PROBLEM STATEMENT
Below are records; report the number of lines among them that include the word "Expand", and nothing further.

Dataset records
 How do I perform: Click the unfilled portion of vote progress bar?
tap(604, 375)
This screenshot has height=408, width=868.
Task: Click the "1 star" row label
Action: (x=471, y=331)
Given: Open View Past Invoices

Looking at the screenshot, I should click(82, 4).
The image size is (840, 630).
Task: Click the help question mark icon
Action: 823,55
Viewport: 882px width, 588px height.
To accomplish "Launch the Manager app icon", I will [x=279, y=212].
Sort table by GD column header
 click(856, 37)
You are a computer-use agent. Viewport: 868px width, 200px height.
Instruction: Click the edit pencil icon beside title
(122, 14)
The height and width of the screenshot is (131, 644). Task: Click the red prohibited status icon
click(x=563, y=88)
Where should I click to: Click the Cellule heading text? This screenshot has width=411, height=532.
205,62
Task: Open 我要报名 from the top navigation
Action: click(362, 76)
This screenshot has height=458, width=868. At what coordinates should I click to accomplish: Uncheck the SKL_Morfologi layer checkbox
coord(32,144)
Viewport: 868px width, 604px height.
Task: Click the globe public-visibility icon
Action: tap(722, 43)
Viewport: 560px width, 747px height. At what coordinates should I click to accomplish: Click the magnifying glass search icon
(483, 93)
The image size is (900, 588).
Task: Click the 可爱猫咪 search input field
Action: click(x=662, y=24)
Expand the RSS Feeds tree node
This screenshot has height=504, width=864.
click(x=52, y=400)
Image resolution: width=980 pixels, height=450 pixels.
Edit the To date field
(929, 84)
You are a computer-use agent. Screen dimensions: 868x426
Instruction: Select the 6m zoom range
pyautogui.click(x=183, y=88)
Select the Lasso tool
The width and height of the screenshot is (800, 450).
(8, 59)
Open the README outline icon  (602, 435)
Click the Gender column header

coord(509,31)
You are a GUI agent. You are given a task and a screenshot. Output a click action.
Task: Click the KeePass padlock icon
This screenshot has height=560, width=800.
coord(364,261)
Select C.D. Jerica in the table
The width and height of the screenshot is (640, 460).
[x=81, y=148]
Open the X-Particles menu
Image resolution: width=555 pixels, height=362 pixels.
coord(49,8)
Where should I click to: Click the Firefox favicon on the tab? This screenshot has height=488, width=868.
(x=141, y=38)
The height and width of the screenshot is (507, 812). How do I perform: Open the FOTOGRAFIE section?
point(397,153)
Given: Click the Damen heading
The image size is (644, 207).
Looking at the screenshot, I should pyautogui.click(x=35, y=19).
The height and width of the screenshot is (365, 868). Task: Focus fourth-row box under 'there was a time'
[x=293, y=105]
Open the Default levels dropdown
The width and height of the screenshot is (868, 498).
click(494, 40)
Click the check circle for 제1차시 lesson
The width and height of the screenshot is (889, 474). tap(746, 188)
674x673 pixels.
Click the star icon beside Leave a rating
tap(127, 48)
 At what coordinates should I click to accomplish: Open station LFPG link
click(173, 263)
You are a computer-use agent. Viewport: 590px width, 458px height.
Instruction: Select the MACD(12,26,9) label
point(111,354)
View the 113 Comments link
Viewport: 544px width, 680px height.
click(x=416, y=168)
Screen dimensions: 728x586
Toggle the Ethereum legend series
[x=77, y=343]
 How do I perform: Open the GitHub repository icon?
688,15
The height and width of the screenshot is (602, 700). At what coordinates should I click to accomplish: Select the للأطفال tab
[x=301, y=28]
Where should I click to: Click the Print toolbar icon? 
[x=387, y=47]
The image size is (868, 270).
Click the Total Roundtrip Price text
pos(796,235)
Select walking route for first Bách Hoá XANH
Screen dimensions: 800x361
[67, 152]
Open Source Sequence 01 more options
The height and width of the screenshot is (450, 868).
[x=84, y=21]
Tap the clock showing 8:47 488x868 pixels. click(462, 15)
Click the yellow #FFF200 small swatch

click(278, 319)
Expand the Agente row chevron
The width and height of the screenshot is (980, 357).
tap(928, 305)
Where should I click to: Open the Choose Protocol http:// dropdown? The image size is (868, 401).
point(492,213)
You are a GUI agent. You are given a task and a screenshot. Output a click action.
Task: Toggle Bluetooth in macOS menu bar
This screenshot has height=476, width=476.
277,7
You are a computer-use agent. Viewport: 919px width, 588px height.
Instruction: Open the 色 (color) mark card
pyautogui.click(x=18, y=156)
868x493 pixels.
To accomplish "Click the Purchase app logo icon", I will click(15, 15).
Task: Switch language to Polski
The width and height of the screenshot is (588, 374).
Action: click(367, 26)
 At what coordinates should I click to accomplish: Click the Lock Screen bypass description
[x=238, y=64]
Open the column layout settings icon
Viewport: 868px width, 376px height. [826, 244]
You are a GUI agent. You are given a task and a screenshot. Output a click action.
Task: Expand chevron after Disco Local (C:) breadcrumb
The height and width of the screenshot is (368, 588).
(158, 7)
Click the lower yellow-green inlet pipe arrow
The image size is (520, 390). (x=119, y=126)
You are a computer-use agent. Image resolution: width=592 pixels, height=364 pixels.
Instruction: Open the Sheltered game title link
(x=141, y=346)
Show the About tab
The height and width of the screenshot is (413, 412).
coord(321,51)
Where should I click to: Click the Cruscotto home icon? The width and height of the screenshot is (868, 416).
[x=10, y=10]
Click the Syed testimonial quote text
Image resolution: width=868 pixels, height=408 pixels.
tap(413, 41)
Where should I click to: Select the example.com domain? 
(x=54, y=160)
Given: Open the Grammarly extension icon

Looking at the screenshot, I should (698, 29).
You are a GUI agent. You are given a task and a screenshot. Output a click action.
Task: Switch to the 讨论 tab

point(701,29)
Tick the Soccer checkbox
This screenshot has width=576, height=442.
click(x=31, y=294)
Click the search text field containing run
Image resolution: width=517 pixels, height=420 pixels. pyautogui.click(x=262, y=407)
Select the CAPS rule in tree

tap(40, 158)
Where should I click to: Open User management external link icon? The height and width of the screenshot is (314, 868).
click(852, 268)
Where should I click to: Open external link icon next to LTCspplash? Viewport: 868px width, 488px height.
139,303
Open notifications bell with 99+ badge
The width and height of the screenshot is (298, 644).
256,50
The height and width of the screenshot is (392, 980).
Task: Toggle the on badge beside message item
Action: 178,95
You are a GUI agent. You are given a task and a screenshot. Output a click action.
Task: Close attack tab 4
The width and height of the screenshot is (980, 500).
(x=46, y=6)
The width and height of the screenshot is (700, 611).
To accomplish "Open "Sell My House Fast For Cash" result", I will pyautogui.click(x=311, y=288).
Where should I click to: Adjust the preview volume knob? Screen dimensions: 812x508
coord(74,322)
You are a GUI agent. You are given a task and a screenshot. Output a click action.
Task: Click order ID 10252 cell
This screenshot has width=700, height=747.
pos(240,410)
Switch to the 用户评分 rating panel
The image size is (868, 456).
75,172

WRITTEN REPLY
3